マークとヴィヴィアンに伝え、村人・建設業者と話し合ってくれるようにお願いした。

(1) 長屋Bの中央の部屋は、集会所としては狭い。

(2) 長屋Bの1室を集会所にすると、村人13名のうち1名が入居できなくなる。(8室(長屋A)+5室(長屋B)=13室)

(3) 長屋Bの中央に集会所を設けると、夜間のテレビの音がすぐ隣の部屋に響く。

(4) 以上3点を考え合わせると、倉庫の建設予定地に集会所をつくるのが最善策だ。

(5) 台所については、問題が複雑なので、2月キャンプのときに相談する。

(6) 倉庫については、近くの家を建て替えずにそのまま使う。

※ ファックスで送った「図③」を入れてもらえませんかね…。

<マーク、正月返上>

 1月29日、このメールの内容についてハンダのヴィヴィアンは賛成してくれた。ただ彼女によると、現在マークは旧正月休み中で、村人や建設業者と話し合うのは難しいだろうという。

 にも関わらず、マークは動いてくれた。29日の早朝、マークは次のようなメールを残し、リンホウを訪れた。

 「きみたちの努力に心から感謝したい。本当に村人のことを考えてくれているね。建設業者と連絡とってみるよ。できるだけ早く返信するから心配しないで。

 本当にありがとう。昨日、村で旧正月を祝ったんだけど、村人はきみたちとほんとに会いたがっていたよ。きみたちは天使みたいだって」。

 天使はマークだ。29日の夜のうちに、マークは村人・建設業者との話し合いの結果をメールしてくれたのだ。建設業者も村人も、2月のキャンプで集会所を建設することについて賛成してくれたという。業者の見積りでは、集会所建設費用は2万3000元(約34万5000円)、建設期間は35日だ。2月キャンプのワークは、この集会所建設に決定した。

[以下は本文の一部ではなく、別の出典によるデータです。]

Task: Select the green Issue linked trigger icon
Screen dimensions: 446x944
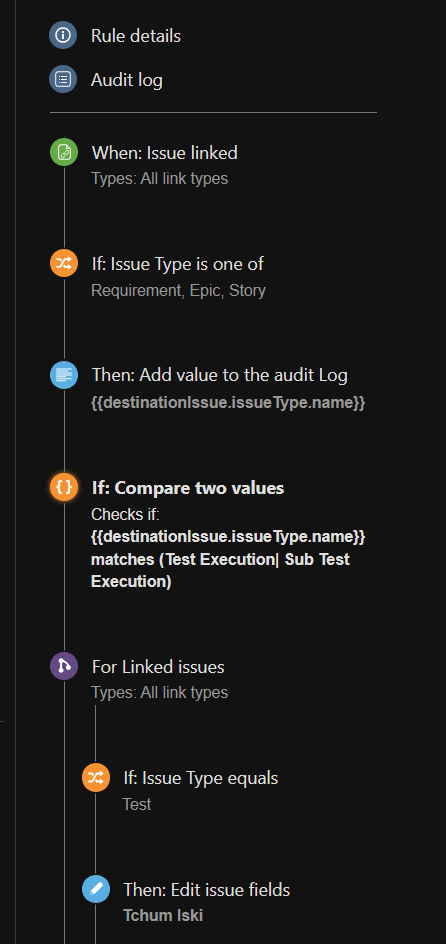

 マークのこの素早い行動がなければ、ワーク内容の決定は大幅に遅れたことだろう。感動したヴィヴィアンは次のようなメールをマークに送った。

 「村人・FIWC・ハンダへのあなたの助けに感謝します。すばやい行動に感動しました。このプロジェクトとその計画段階にあなたが参加してくれたことで、とても暖かい気持ちになりました。あなたの協力は大きな支えになる上に、とても勇気づけられます。これからも、困っている人々への暖かい支援の手を差し伸べていきましょう。

 もう一度、お礼をいいます。ありがとう。そして、よいお年を!」

<最重要人物・マーク>

 マークは変わった。

 2002年11月、リンホウ村で初めてハンセン病快復者と出会ったマークは、とまどいを隠せなかった。そのマークが、今や、リンホウの人々と電話で連絡を保ち、旧正月を村でともに祝い、村人とFIWCとの間を取り持っている。中国キャンプでの最重要人物に成長した。いずれは、中国のハンセン病問題において活躍してほしい。

 リンホウでマークに会うのが楽しみだ。

<森元さんがキャンプに!?>

 「中国キャンプ、行きますよ」。

 森元さんのこの言葉を聴いてすぐに思い出したのは、イ=セヨンさんだ。

 イさんは韓国のハンセン病快復者で、2002年2月に行なわれた、ヤンカン村での中国キャンプ**に参加した。丁寧にお辞儀しながら、「アンニョンハセヨー」と柔らかい声で言うのが印象的だ。

 イさんは、私のハンセン病快復者観を変えた。村人とのパーティーでは、歌って踊る陽気なおじいちゃんだった。ハンセン病啓発のために街頭でビラ配ったときは、道ゆく人たちに熱心に声をかけていた。イさんは、「ハンセン病快復者」というよりは、ひとりのキャンパーだった。

 ヤンカンを去る日。イさんは、村人と抱き合って涙を流した。同じ病を病んだ経験がヤンカンの人たちとの絆を強くしたのだろう。その姿に、あの西尾が涙したという。

 今のところ中国の学生たちにとっては、「ハンセン病快復者=貧しい人、困っている人」だ。ところが森元さんは、国連でスピーチし、スーツを着て講演をし、マスコミへの影響力を持っている。そして今回、キャンパーとしてワークキャンプに参加する。森元さんの存在は、中国の学生の、そしてリンホウの人々自身の「ハンセン病観」を変えるだろう。